Exercise:
Look for the line with "Task: Click the" in the data below, then reproduce word for word that line and every line after it. Leave out all pictures and add nothing.

Stored data entries:
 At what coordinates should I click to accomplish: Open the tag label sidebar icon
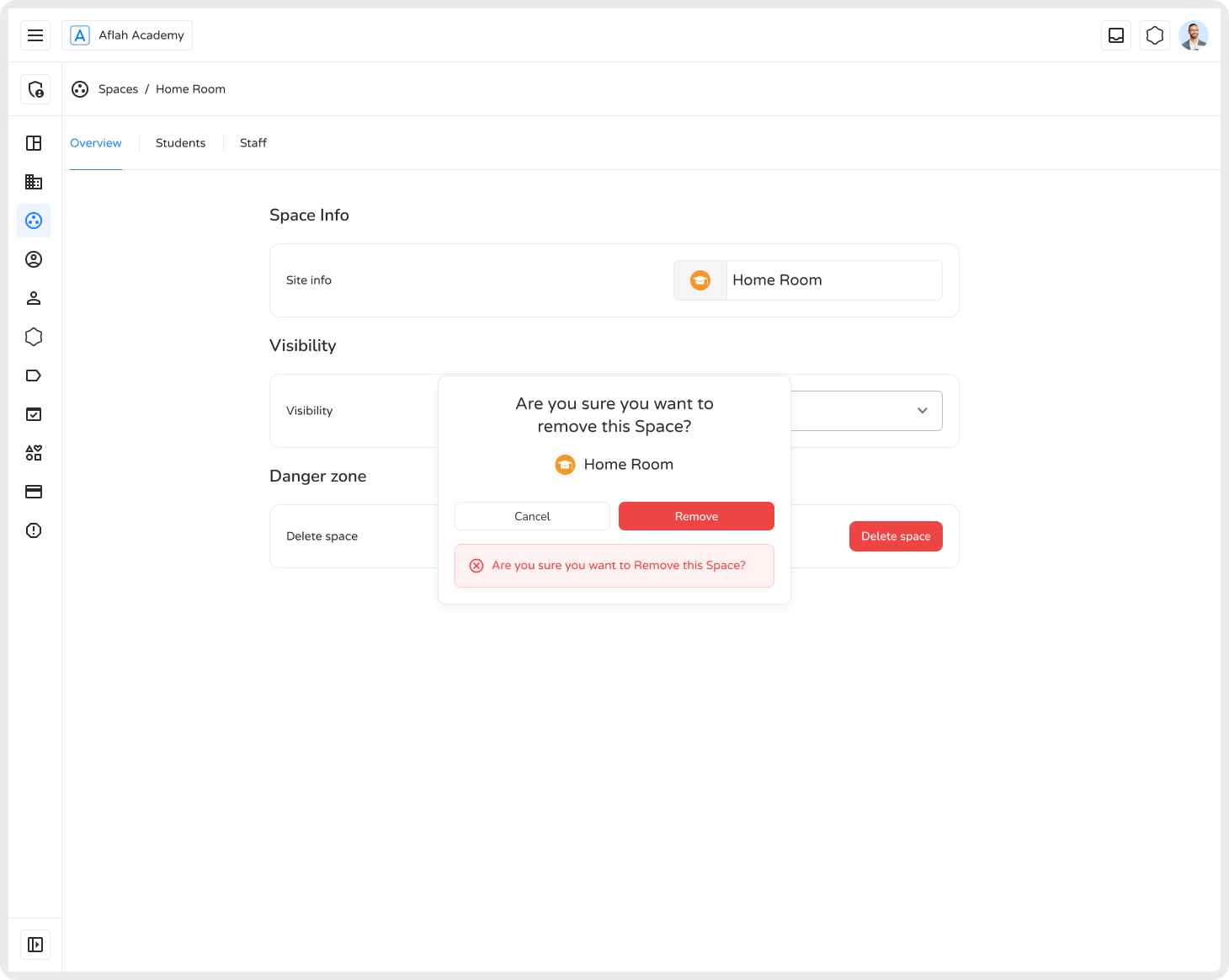point(34,375)
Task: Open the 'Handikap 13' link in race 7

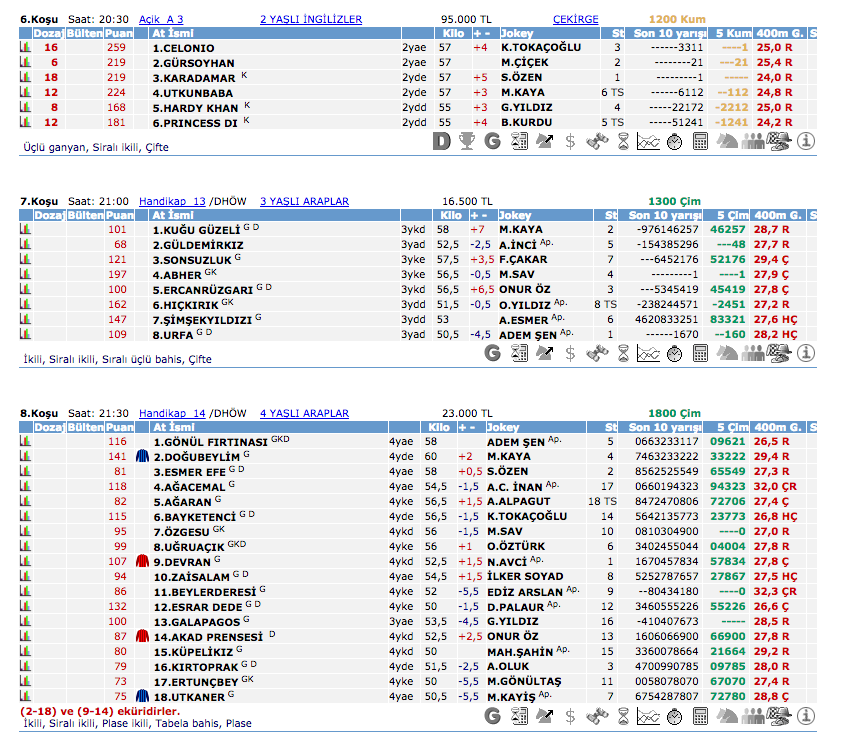Action: [172, 201]
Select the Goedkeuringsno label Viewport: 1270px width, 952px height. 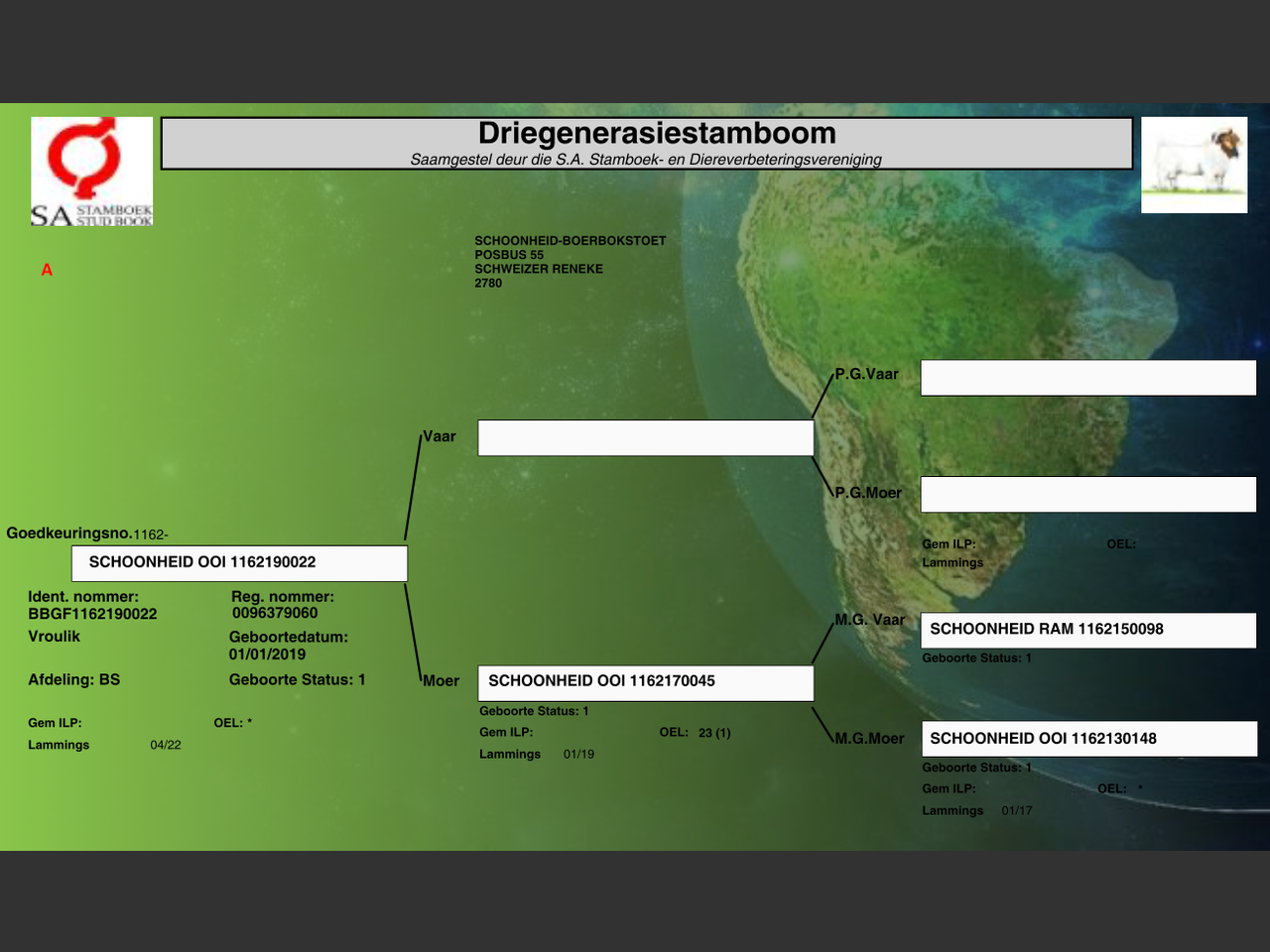pyautogui.click(x=66, y=533)
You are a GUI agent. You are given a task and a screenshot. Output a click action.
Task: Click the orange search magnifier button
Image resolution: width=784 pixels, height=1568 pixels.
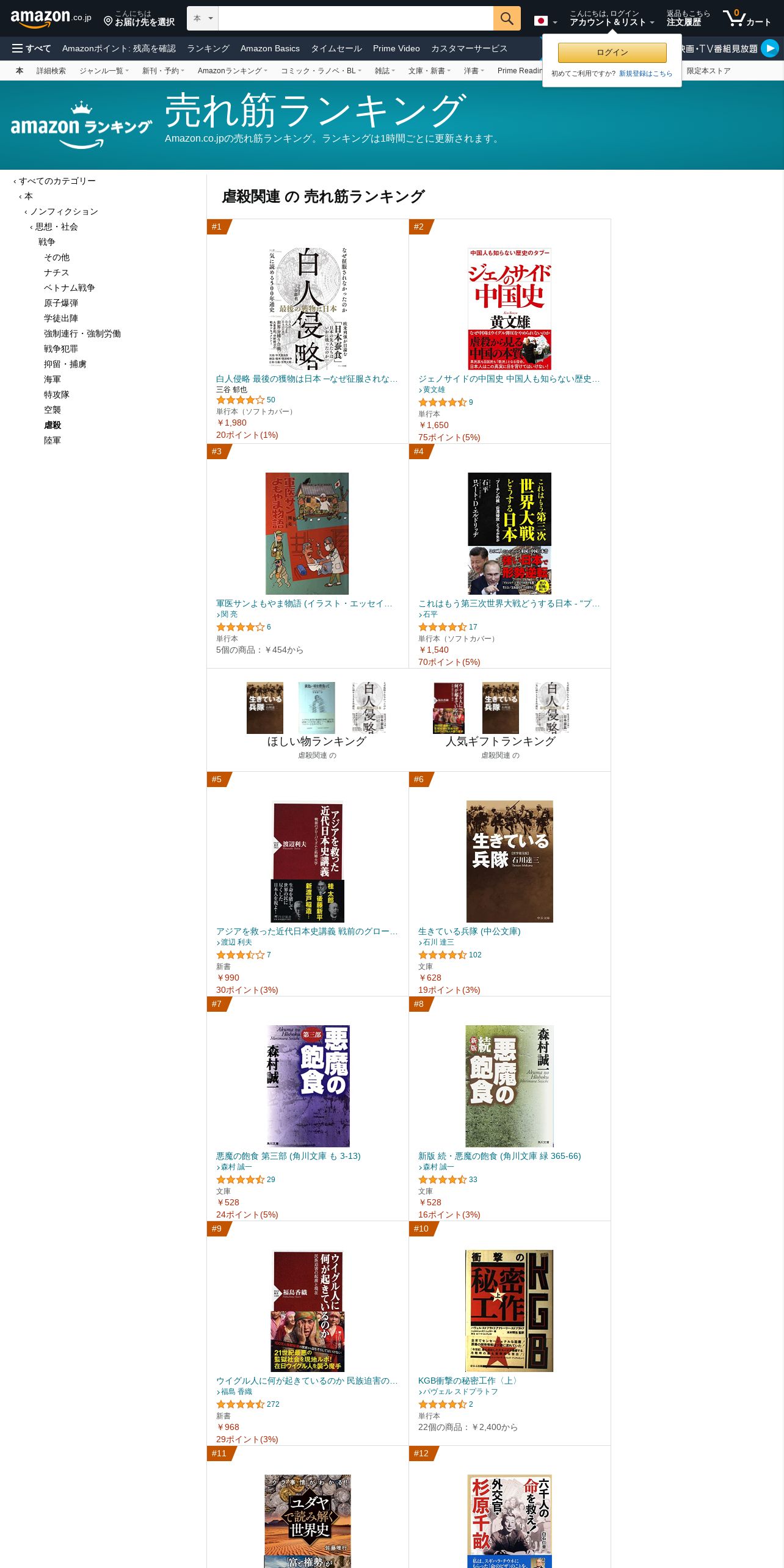point(507,18)
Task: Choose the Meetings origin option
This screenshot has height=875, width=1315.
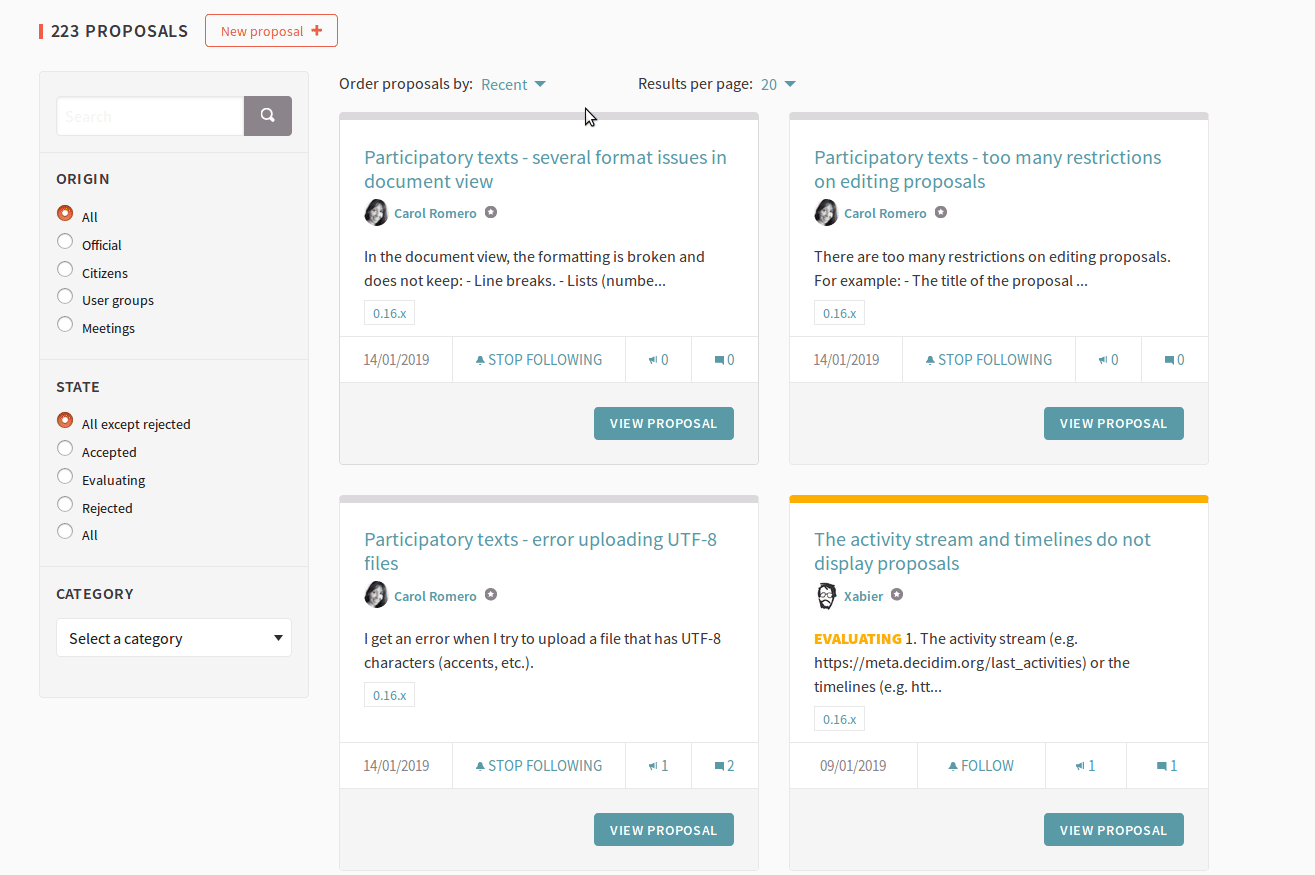Action: (65, 324)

Solution for this exercise:
Task: Click the orange search magnifier button
Image resolution: width=784 pixels, height=1568 pixels.
point(507,18)
Task: Choose the Meetings origin option
This screenshot has height=875, width=1315.
Action: (65, 324)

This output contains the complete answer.